» Collected data:
================
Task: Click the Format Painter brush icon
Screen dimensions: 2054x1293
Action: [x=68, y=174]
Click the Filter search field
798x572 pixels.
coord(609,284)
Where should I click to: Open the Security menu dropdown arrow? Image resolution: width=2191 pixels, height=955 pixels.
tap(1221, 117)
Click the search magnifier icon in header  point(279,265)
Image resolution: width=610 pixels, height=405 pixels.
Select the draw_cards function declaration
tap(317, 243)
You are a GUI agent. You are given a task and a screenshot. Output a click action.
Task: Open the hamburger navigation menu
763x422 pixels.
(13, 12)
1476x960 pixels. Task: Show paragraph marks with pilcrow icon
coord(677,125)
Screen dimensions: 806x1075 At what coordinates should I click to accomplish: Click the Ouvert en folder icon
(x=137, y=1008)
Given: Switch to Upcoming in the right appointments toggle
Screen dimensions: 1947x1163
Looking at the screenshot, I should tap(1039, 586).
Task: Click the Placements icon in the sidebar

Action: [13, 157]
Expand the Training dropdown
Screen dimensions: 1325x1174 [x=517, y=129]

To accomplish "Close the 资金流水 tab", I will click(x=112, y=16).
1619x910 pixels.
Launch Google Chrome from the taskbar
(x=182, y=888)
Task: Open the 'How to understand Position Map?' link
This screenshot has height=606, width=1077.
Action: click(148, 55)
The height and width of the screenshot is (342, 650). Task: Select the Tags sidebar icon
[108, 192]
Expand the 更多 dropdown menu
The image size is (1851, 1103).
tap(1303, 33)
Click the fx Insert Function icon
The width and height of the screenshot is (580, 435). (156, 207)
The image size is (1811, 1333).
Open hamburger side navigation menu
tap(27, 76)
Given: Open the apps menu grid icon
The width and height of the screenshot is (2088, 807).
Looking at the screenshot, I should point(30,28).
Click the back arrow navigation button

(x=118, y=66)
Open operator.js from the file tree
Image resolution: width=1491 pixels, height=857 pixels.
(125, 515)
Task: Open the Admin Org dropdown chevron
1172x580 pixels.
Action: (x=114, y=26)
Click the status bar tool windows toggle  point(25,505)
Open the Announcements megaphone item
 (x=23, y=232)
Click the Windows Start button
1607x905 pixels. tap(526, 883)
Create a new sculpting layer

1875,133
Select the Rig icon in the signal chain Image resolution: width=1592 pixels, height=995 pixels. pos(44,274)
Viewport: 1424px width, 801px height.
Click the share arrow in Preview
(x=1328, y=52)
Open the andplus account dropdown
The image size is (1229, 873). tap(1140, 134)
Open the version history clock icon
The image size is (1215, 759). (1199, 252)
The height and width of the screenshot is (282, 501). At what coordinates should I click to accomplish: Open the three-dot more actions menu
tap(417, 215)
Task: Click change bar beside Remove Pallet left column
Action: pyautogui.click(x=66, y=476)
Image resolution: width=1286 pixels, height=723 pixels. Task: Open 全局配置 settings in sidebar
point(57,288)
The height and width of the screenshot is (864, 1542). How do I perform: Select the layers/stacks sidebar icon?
================
The response should consist of the entries above, retyped exactly.

Task: Click the Format Painter brush icon
Screen dimensions: 2054x1293
Action: [x=68, y=174]
Click the Filter search field
798x572 pixels.
coord(609,284)
Where should I click to: Open the Security menu dropdown arrow? Image resolution: width=2191 pixels, height=955 pixels.
tap(1221, 117)
Click the search magnifier icon in header  point(279,265)
Image resolution: width=610 pixels, height=405 pixels.
Select the draw_cards function declaration
tap(317, 243)
You are a GUI agent. You are given a task and a screenshot. Output a click action.
Task: Open the hamburger navigation menu
763x422 pixels.
(13, 12)
1476x960 pixels. Task: Show paragraph marks with pilcrow icon
coord(677,125)
Screen dimensions: 806x1075 At what coordinates should I click to accomplish: Click the Ouvert en folder icon
(x=137, y=1008)
Given: Switch to Upcoming in the right appointments toggle
Screen dimensions: 1947x1163
Looking at the screenshot, I should tap(1039, 586).
Task: Click the Placements icon in the sidebar

Action: [13, 157]
Expand the Training dropdown
Screen dimensions: 1325x1174 [x=517, y=129]

To accomplish "Close the 资金流水 tab", I will click(x=112, y=16).
1619x910 pixels.
Launch Google Chrome from the taskbar
(x=182, y=888)
Task: Open the 'How to understand Position Map?' link
This screenshot has height=606, width=1077.
Action: click(148, 55)
The height and width of the screenshot is (342, 650). Task: Select the Tags sidebar icon
[108, 192]
Expand the 更多 dropdown menu
The image size is (1851, 1103).
tap(1303, 33)
Click the fx Insert Function icon
The width and height of the screenshot is (580, 435). (156, 207)
The image size is (1811, 1333).
Open hamburger side navigation menu
tap(27, 76)
Given: Open the apps menu grid icon
The width and height of the screenshot is (2088, 807).
Looking at the screenshot, I should point(30,28).
Click the back arrow navigation button

(x=118, y=66)
Open operator.js from the file tree
Image resolution: width=1491 pixels, height=857 pixels.
(125, 515)
Task: Open the Admin Org dropdown chevron
1172x580 pixels.
Action: (x=114, y=26)
Click the status bar tool windows toggle  point(25,505)
Open the Announcements megaphone item
 (x=23, y=232)
Click the Windows Start button
1607x905 pixels. tap(526, 883)
Create a new sculpting layer

1875,133
Select the Rig icon in the signal chain Image resolution: width=1592 pixels, height=995 pixels. pos(44,274)
Viewport: 1424px width, 801px height.
Click the share arrow in Preview
(x=1328, y=52)
Open the andplus account dropdown
The image size is (1229, 873). tap(1140, 134)
Open the version history clock icon
The image size is (1215, 759). (1199, 252)
The height and width of the screenshot is (282, 501). At what coordinates should I click to accomplish: Open the three-dot more actions menu
tap(417, 215)
Task: Click change bar beside Remove Pallet left column
Action: pyautogui.click(x=66, y=476)
Image resolution: width=1286 pixels, height=723 pixels. Task: Open 全局配置 settings in sidebar
point(57,288)
The height and width of the screenshot is (864, 1542). How do I perform: Select the layers/stacks sidebar icon?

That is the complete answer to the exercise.